Another common deficiency is riboflavin
or B2. A Brazilian study found all 31 of its Parkinson's subjects to be
deficient in riboflavin even though they were eating adequate amounts of food
containing this vitamin. But after supplementing for six months they experienced
a 30 percent improvement in motor skill capacity. Dr. Jonathon Wright M.D. has
found that nearly all individuals with Parkinson's have trouble digesting animal
protein, especially red meat, and discourages them from eating it. There is a
strong gut/liver connection to the development of neurological diseases as
toxins are absorbed here taxing the liver’s ability to detoxify.
He also recommends Coenzyme Q10, another
antioxidant crucial for nerve health, which is profoundly deficient in PD
patients. In one study of 80 people with Parkinson's, CoQ10 supplementation was
shown to reduce the deterioration of function and the degree of disability. Dr.
Perlmutter, M.D. neurologist, in his book “Brain Recovery”, also recommends
CoQ10, alpha lipoic acid and antioxidants that promote glutathione production in
the body. Vitamin D may be more potent than vitamin E in its brain protecting
activity and ginkgo is a profound antioxidant herb for the brain.

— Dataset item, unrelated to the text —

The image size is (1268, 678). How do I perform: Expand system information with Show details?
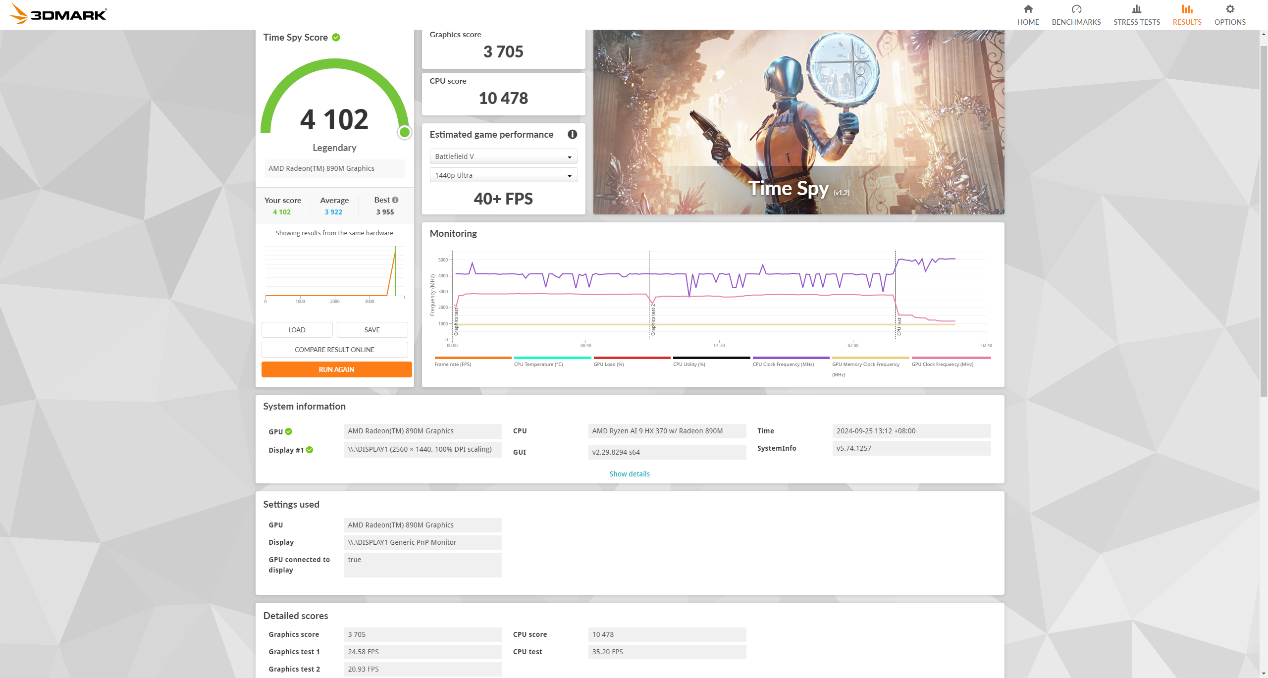629,474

There are a few drugs that can aggravate
PD because of their affect on these antioxidants. The statin drugs not only
lower CoQ10, but if they lower LDL cholesterol much below 3.0 mmol/L subjects
had a 3.5-fold higher occurrence of Parkinson's than the participants with
higher LDL levels greater than 3.57. Viagra works by enhancing nitric oxide
which is brain damaging to those with PD and Alzheimer’s Disease.

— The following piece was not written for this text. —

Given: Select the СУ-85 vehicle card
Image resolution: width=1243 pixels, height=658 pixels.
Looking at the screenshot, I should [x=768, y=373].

There is also a breakthrough therapy
since 2004, called MME (Magnetic Molecular Energizer). MME takes the technology
of Magnetic Resonance Imaging (MRI) and turns it around to transmit rather than
receive powerful electromagnetic energy. This allows the body faster and
previously unheard of healing. It is particularly effective with the nervous
system, which is affected with both diabetic neuropathy and Parkinson's. For
more information or to find an MME center contact the Advanced Magnetic Research
Institute (AMRI) International at (800)265-1119 or visit www.amri-wa.com
The head office is in Calgary.
Kinesiologist Quincy Almeida of Wilfred Laurier University has been conducting research on PD patients over the last two years using experimental exercises including slowly walking to a beat, wearing glow in the dark slippers to help people concentrate on how and where their feet are and using rubber bands to exercise. The 12-week exercise period has helped some to slow PD symptoms, keeping subjects limber and improving the ease of performing simple tasks such as tying up shoes. Hopefully Almeida’s pilot project will lead to exercise programs routinely offered at YMCA’s across Canada. This goes along the lines discussed in the April 9 2007 Macleans article on brain plasticity. Dr. Norman Doidge and his research team have developed a computerized “Brain Fitness” program that significantly increases the function of the brain with 10 years or more improvement on average. Currently, they are working on developing programs for improving visual processing and problem solving. Not only that, they're exploring potential for other applications for treating Alzheimer's, Obsessive Compulsive Disorder, Parkinson's, schizophrenia and chronic pain. His book “The Brain That Changes Itself” is to be published soon.